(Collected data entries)
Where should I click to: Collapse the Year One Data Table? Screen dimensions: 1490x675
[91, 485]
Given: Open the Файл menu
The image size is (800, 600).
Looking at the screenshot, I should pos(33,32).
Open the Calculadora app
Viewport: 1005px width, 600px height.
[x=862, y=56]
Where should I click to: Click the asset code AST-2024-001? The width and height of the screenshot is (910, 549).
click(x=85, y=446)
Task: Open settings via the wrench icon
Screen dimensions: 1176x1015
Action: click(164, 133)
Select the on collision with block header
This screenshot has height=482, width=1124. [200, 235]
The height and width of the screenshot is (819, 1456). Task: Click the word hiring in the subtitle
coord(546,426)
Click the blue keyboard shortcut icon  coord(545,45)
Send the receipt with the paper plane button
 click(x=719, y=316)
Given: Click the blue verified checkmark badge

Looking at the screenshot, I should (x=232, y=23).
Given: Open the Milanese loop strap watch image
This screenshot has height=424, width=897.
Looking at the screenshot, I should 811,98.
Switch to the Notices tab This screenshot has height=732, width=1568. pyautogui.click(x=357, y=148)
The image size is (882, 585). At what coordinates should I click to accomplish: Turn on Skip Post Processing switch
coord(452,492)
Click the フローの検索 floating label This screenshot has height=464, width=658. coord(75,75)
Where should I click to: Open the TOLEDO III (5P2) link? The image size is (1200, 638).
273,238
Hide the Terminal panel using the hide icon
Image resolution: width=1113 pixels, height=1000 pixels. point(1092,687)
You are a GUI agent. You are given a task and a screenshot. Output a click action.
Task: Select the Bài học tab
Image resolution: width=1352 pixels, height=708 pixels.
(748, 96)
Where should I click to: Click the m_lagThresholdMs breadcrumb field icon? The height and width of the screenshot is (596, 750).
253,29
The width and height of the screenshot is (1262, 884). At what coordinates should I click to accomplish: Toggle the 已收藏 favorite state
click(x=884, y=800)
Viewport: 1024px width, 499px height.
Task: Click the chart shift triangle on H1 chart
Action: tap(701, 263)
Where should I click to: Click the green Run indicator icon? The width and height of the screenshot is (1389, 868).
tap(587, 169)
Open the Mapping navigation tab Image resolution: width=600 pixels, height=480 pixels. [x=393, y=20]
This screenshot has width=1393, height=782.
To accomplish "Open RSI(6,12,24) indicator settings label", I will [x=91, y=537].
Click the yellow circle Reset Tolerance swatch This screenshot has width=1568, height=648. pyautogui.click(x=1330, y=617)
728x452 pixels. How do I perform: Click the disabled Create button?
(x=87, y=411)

### WORK TO BE COMPLETED
Throughout the records above, find the lines in which the word "settings" appears and return them.

### RESPONSE AREA
Task: Open settings via the wrench icon
To accomplish "Open RSI(6,12,24) indicator settings label", I will [x=91, y=537].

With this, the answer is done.